Anatoly-os: "QT 5.9 doesn't work for 10.7 (checked by @lasconic). It could work for 10.8 or 10.9, but indeed 'just' not supported by Qt officially."

Since Macs running these older versions of macOS (officially called Mac OS X / OS X “back in the day”) I decided to gather some field data of the various Mac models and the maximum macOS versions they support. There are sites out there that do this for you e.g.
https://everymac.com/systems/by_capability/maximum-macos-supported.html
https://eshop.macsales.com/guides/Mac_OS_X_Compatibility

I compiled my own list using MacTracker (iOS app). To keep thing simple, I
1 did not look at individual models, but the models in a year.
2 looked at the main model ranges only (iMac, MacBook, MacBook Pro), excluding MacBook Air, Mac Pro, Mac Mini, since the maximum macOS tend to correspond with the same year for all Macs released in the same year.
3 Only list years until reaching $LATEST (10.14 in 2018)

Sample output:
Year type max_macOS
2006 iMac 10.6/10.7
2007 iMac 10.11
2008 iMac 10.11
2009 iMac 10.11
2010 iMac 10.$LATEST
...
Full table available at
https://musescore.org/en/handbook/developers-handbook/versions-reference

Conclusion:
1 Some version like 10.7 and 10.11 seem to be some kind of Long Term Support, e.g. the in-between versions, 10.8-10.10 don’t feature at all.
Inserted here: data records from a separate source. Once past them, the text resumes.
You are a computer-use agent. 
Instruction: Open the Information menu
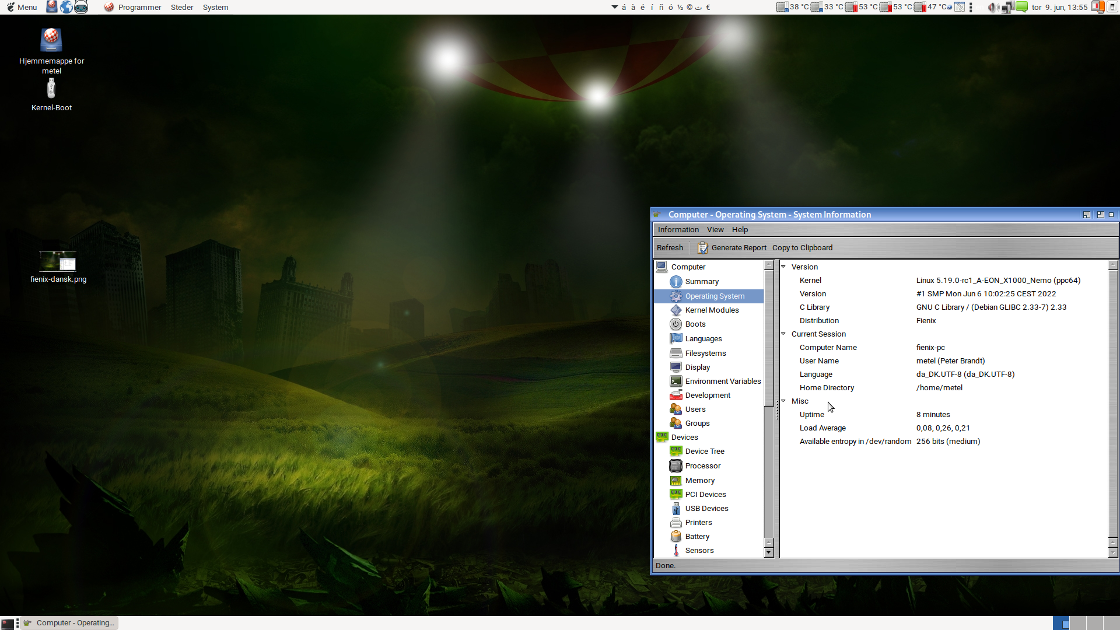point(678,230)
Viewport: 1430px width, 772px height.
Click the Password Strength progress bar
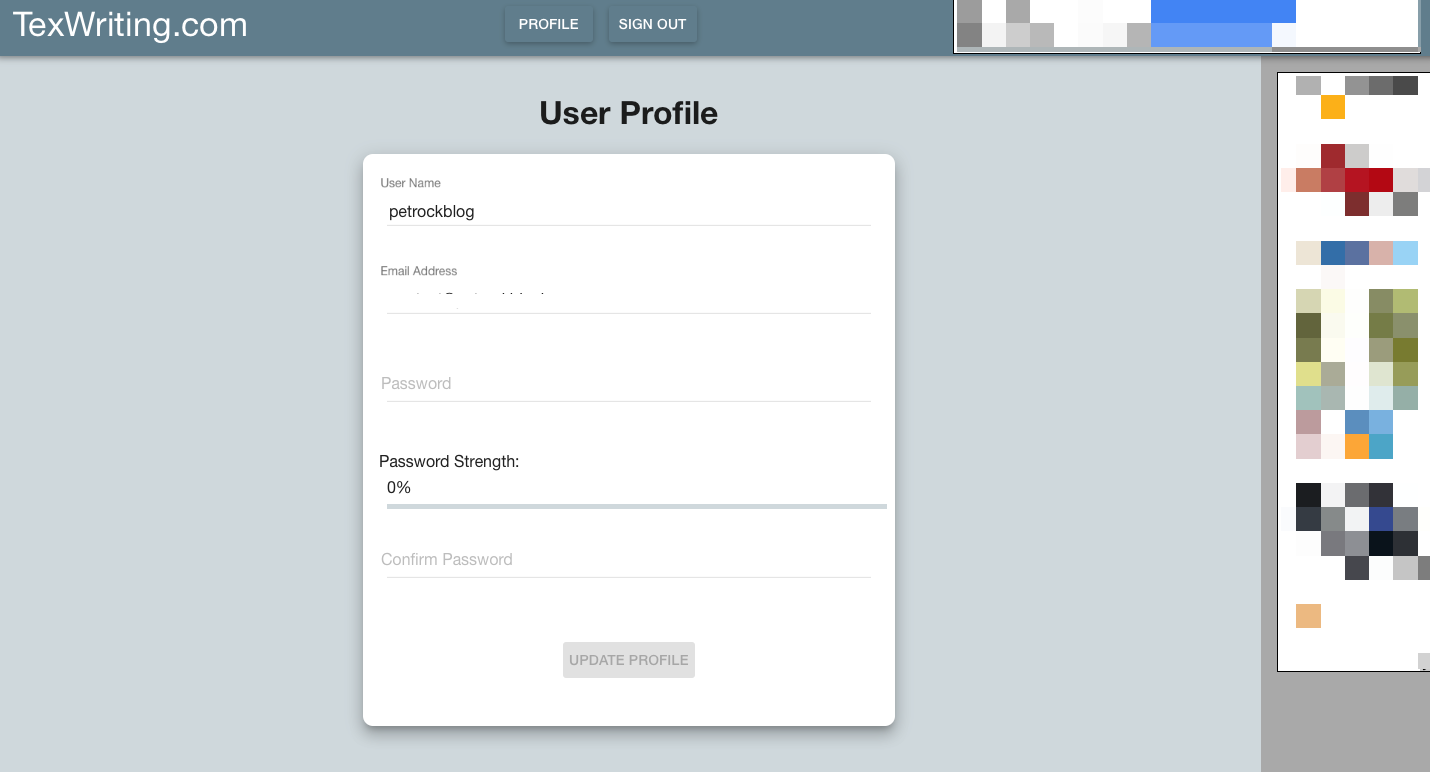coord(637,506)
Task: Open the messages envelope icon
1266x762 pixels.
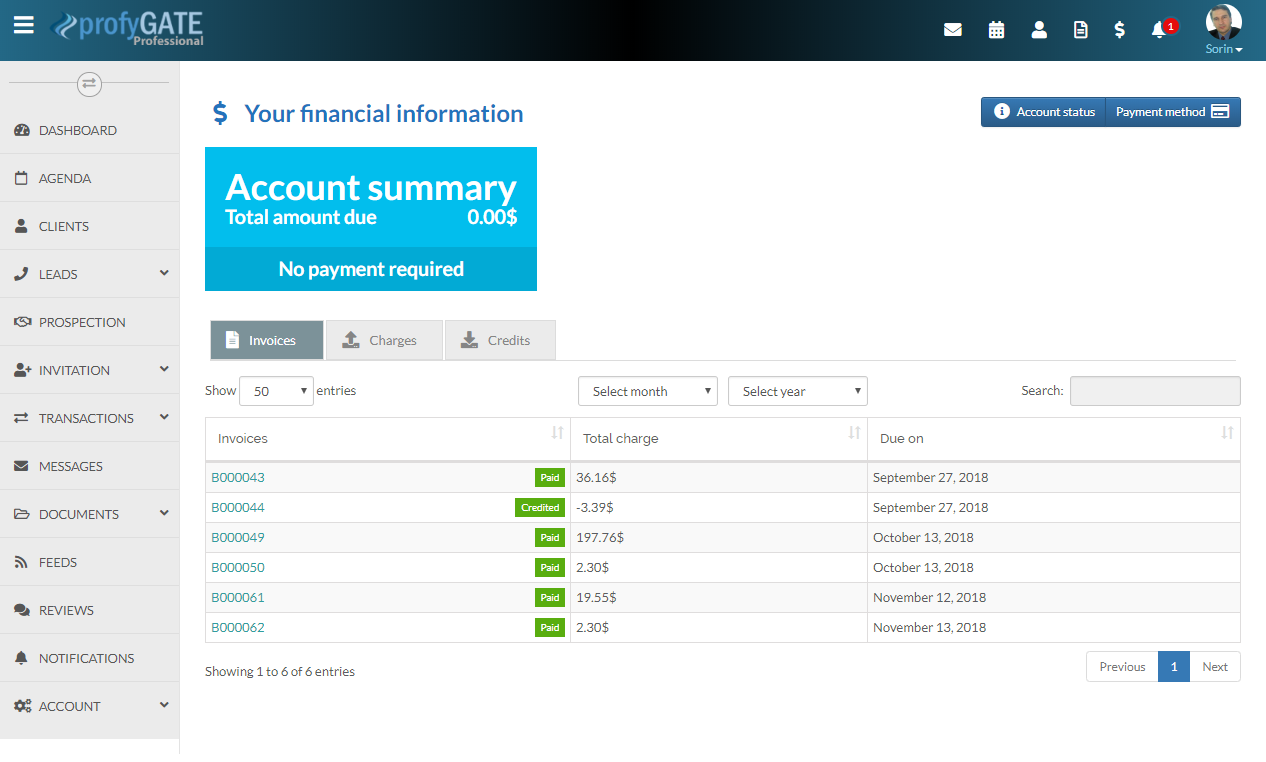Action: click(952, 29)
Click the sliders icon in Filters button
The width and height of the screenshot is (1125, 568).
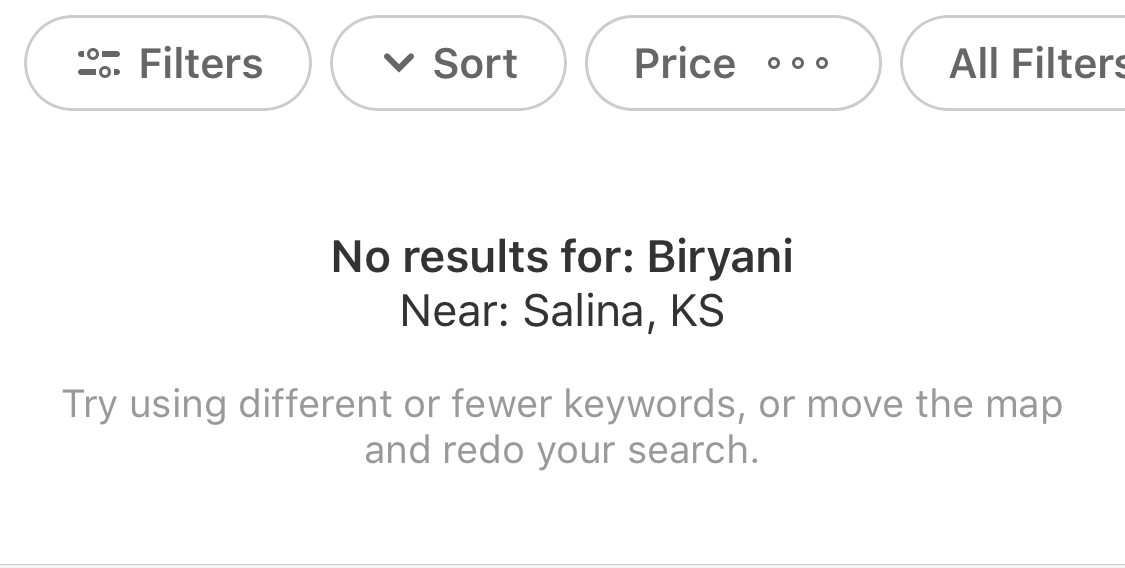[x=99, y=63]
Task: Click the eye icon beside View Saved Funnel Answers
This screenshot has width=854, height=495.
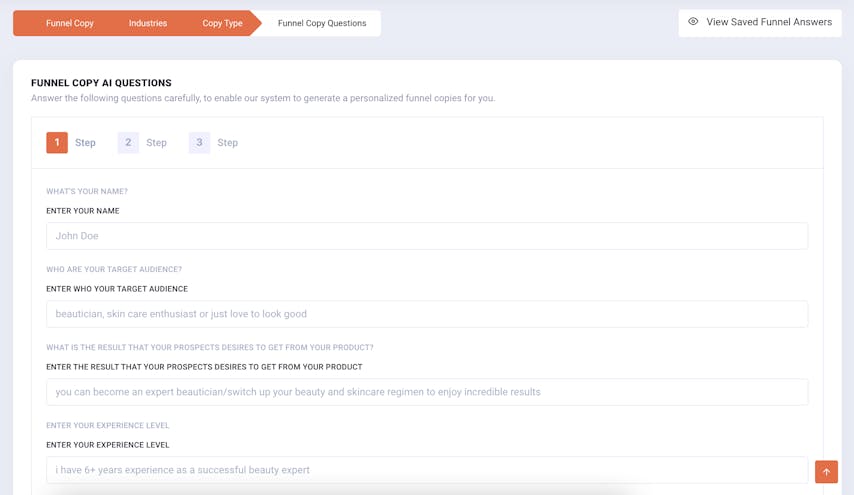Action: [x=693, y=22]
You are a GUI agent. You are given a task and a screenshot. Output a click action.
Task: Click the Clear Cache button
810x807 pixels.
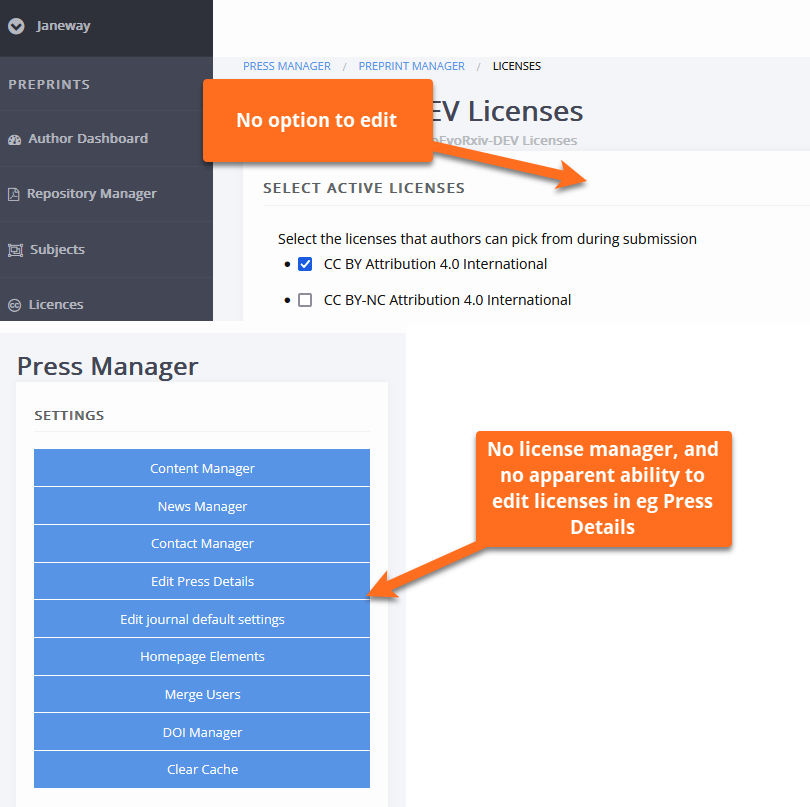pyautogui.click(x=201, y=769)
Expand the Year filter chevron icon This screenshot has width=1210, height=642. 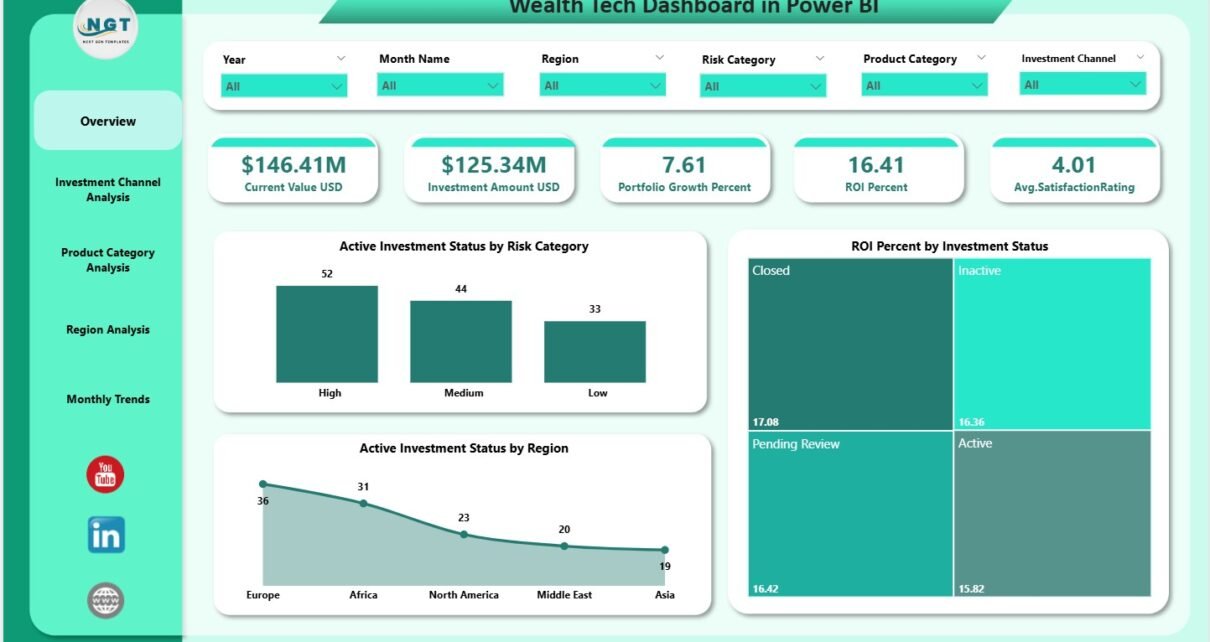[x=341, y=59]

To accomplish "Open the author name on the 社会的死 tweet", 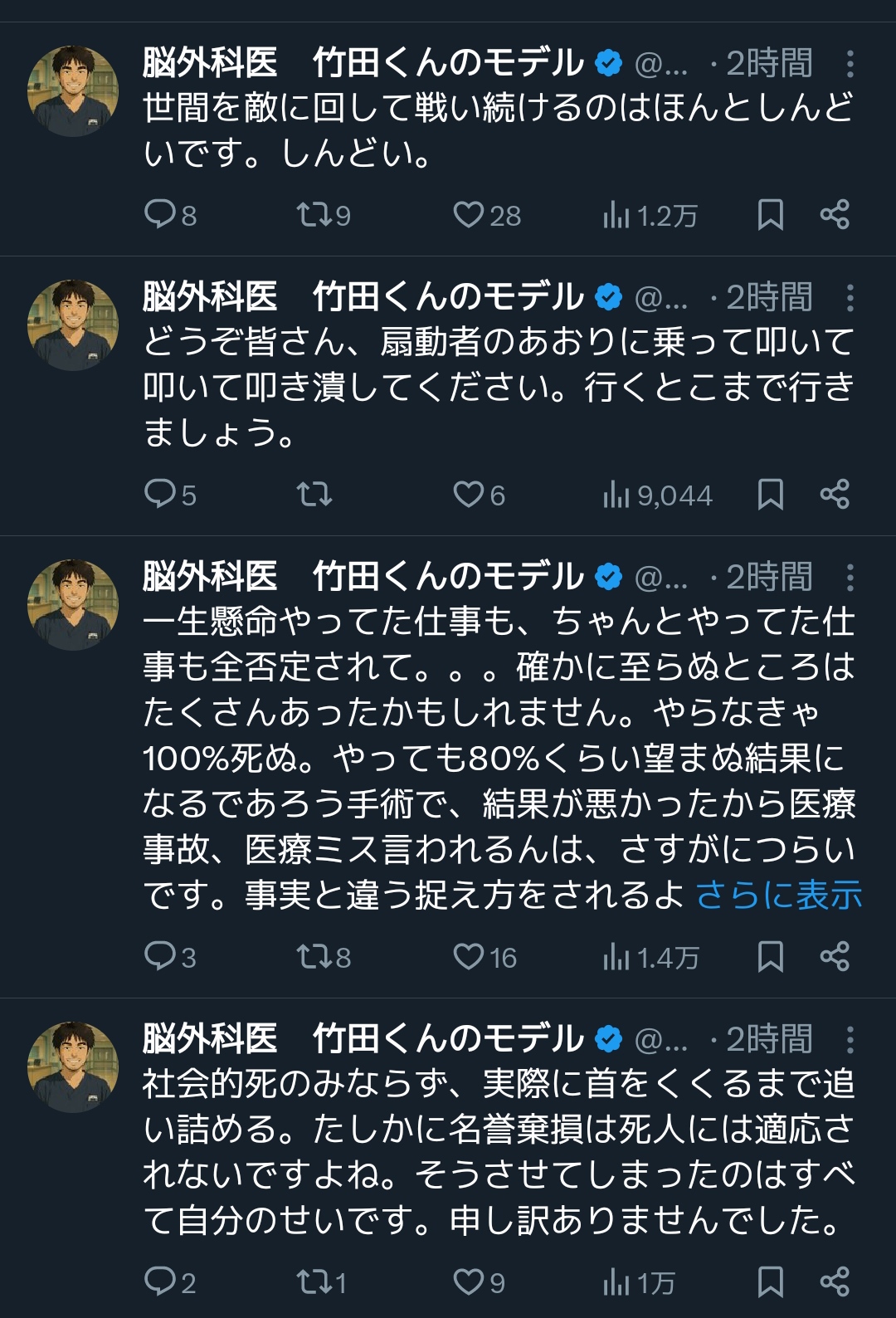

E.g. you will not get a Mac that only supports up to 10.9 as max macOS.
2 The only reason to support a non-”LTS” macOS (10.8-10.10) is not because the Mac does not support 10.11, but because the user can or does not upgrade (e.g. by choice, lack of know-how, performance, another application compatibility or access to the update)
3 iMac and MacBook Pro seem to be almost identical, e.g. 2007-2009 max macOS is 10.11.
4 Once support on the upstream toolchain drops support for 10.11 (and the MuseScore developers no longer release a binary with the older toolchain), it will impact a significant number of model years, 2007-2009

(disclaimer - I have a 2007 iMac running macOS 10.11, so I have a vested interest in said binary)

My question to users:
1 Are you still using macOS 10.8 or 10.9 (Apple logo -> About This Mac)
2 Would you be willing to test the latest 3.0 beta to see if it works, even if it is not officially supported / certified? (it is available at https://musescore.org/en/download Try out the beta release of MuseScore 3 -> Download for old Mac (macOS 10.7 - 10.11) and let us know if it works for you or not.
3 Are you still using macOS 10.7 ? There currently is no binary but depending on demand, the devs may or may not look into it.

ps: I am not a developer and cannot speak on behalf of them or MuseScore the company. This is just to try and get the discourse going, maybe help making an informed decision around support of MuseScore 3.0 for an old version like 10.7.


Comments

I used to have a late-2006(I think) MacBook that only went to 10.7; I no longer have it.

Since then I have an early-2009 Mac Pro which only goes to 10.11. Whilst I can run the latest beta made for such OS, I cannot run the latest nightly.